Los modelos coloniales, e incluso poscoloniales, de intervención eran todos unilaterales, con la zona de combate consistentemente confinada en el país lejano, evitando por tanto cualquier amenaza a la seguridad y tranquilidad de las sociedades occidentales.
Ahora que la violencia es recíproca, aunque asimétrica (es decir, cada parte utiliza las tácticas que se corresponden con sus capacidades tecnológicas e imaginativas), el equilibrio de fuerzas ha cambiado fundamentalmente y por eso tenemos que pararnos a pensar, antes de actuar, en cómo se produce el círculo de violencia para poder vivir de nuevo en una paz segura.
Hay demasiadas cosas en juego. O rompemos con las concepciones obsoletas de la guerra o descubrimos una diplomacia que pueda acomodarse a las turbulencias del siglo XXI.
Si de esta red enmarañada puede surgir una diplomacia creativa y clandestina que de algún modo intercambie el final del terrorismo desde arriba por el final del terrorismo desde abajo es la pregunta persistente que se cierne sobre el futuro de la humanidad.
Si es necesario hacer este radical salto conceptual, probablemente no va a surgir de la iniciativa de las burocracias gubernamentales, sino más bien de las intensas presiones que lleven a cabo los pueblos acosados del mundo.
Parte de lo que se requiere, por extraño que parezca teniendo en cuenta la compulsión sin fronteras de la era digital y las dinámicas de la globalización económica, es una vuelta a las estructuras de seguridad del marco westfaliano de Estados territoriales soberanos.

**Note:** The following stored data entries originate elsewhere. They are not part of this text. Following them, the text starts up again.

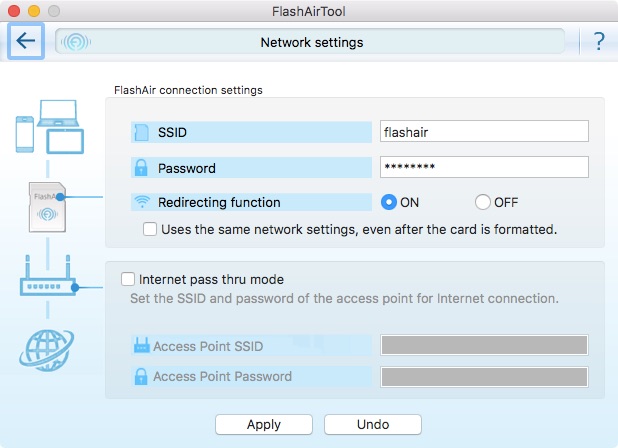Click the Apply button
This screenshot has width=618, height=448.
[264, 424]
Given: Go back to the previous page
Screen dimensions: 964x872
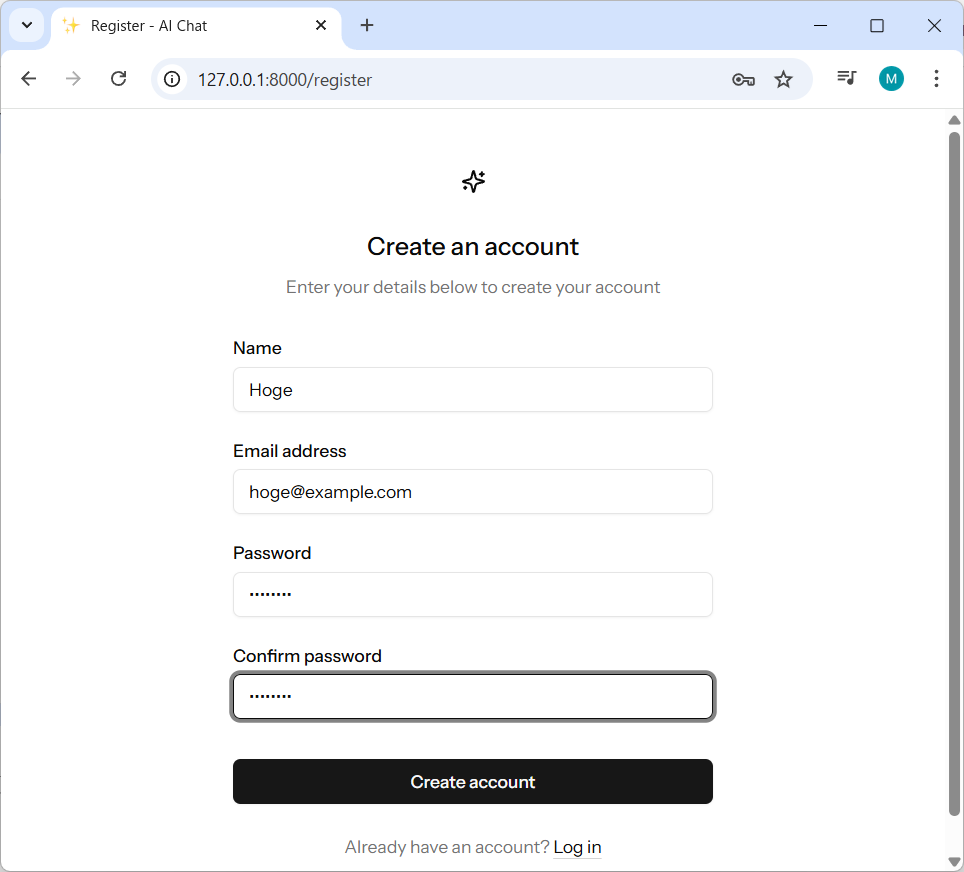Looking at the screenshot, I should click(28, 79).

Tal vez esas estructuras nunca prevalecieron realmente en el pasado, dadas las maniobras de los actores geopolíticos y las relaciones jerárquicas de los sistemas coloniales y los imperios regionales, pero su ideal era la base constitucional compartida del orden mundial.

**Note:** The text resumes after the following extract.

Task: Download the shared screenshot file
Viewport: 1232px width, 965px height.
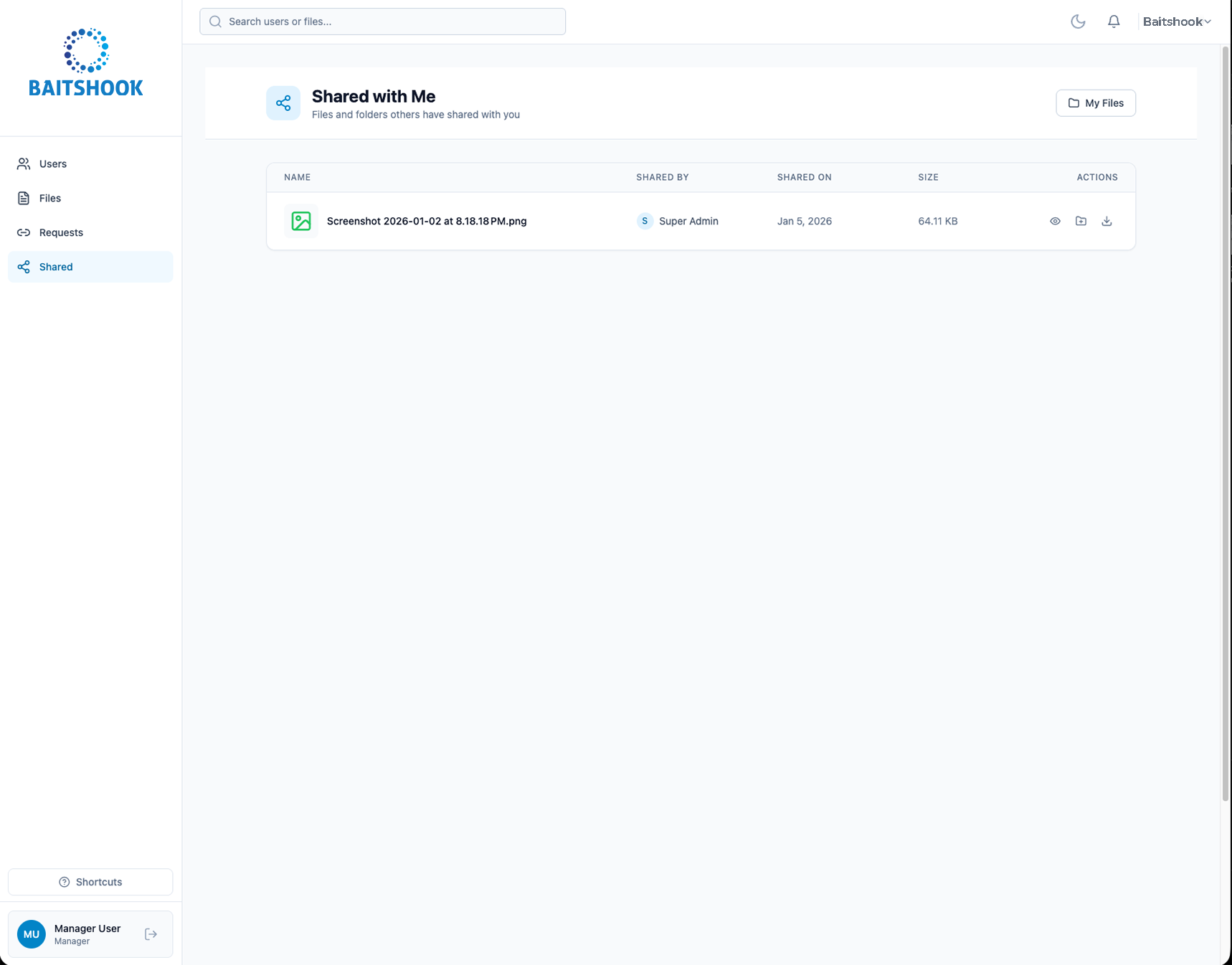Action: pyautogui.click(x=1107, y=221)
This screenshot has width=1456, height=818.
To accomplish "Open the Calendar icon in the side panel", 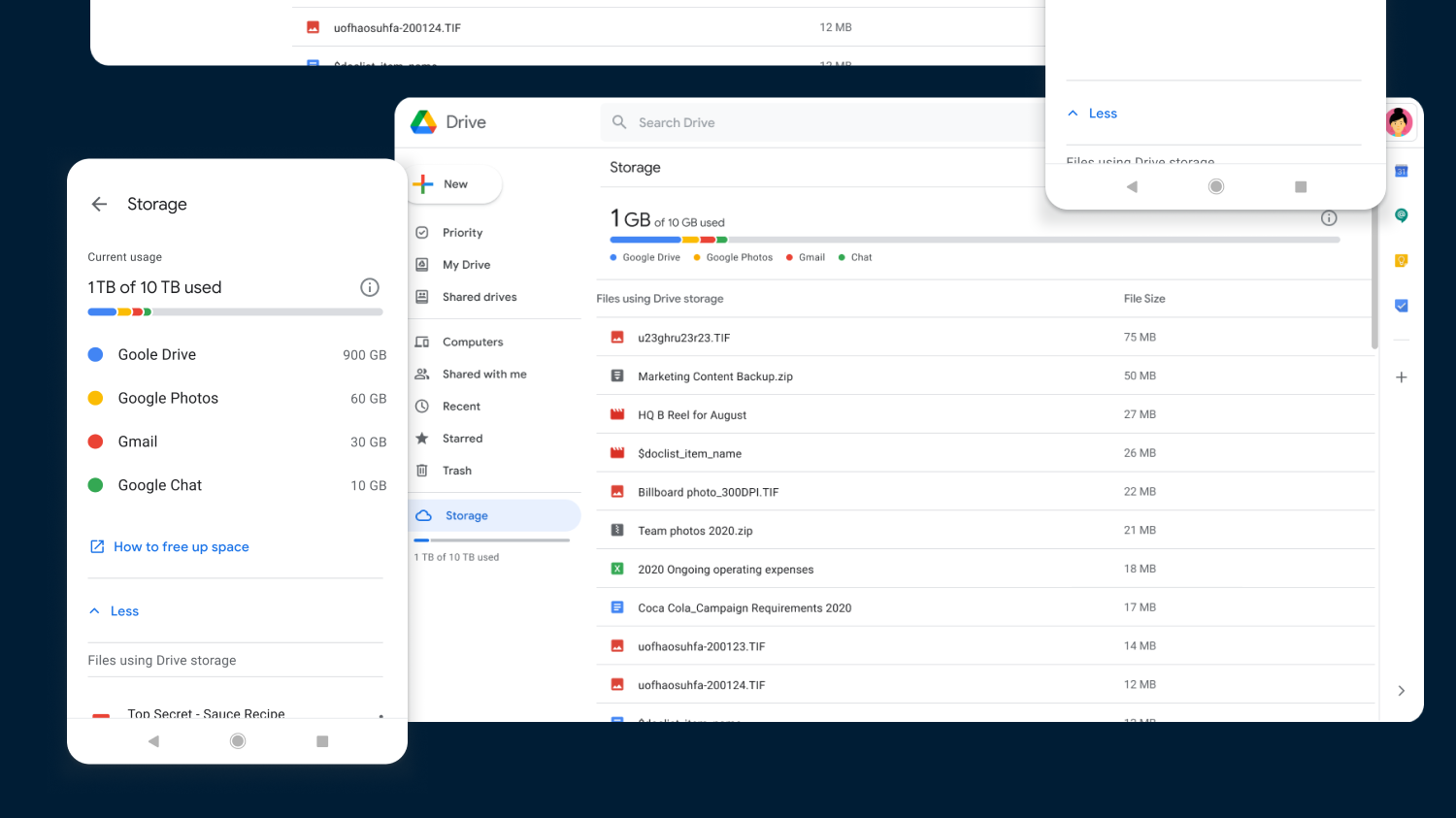I will (x=1401, y=172).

Con el advenimiento del campo de batalla global, este ideal debe convertirse ahora en los cimientos existenciales de las relaciones entre Estados, haciendo hincapié en la inviolabilidad de las normas de no intervención en un nuevo sistema de seguridad mundial de base territorial.
Esto no va a resolver el problema de la noche a la mañana y ciertamente sólo supera de forma indirecta los retos internos planteados por las minorías alienadas.
Obviamente, este recomendado enfoque podría afectar adversamente a la protección internacional de los derechos humanos y debilitar los procedimientos mundiales de santuario para los desplazados por las contiendas civiles, el empobrecimiento y el cambio climático.
Estos problemas merecen una atención concertada, pero la prioridad inmediata es la restauración de un orden mínimo, sin el cual ningún orden político consensuado y normativamente aceptable puede persistir.
Y esto sólo puede suceder, en todo caso, mediante disposiciones de facto o de jure que renuncien a cualquier forma de terrorismo, sin importar que provenga de un Estado o de un movimiento radical.
Richard Falk es experto en derecho internacional y relaciones internacionales. Ha sido profesor en la Universidad de Princeton durante cuarenta años.
En 2008 fue nombrado por la ONU para cumplir un mandato de seis años como Relator Especial para los Derechos Humanos en Palestina. Falk es miembro de la Transnational Foundation for Future Research, donde apareció originalmente publicado este artículo.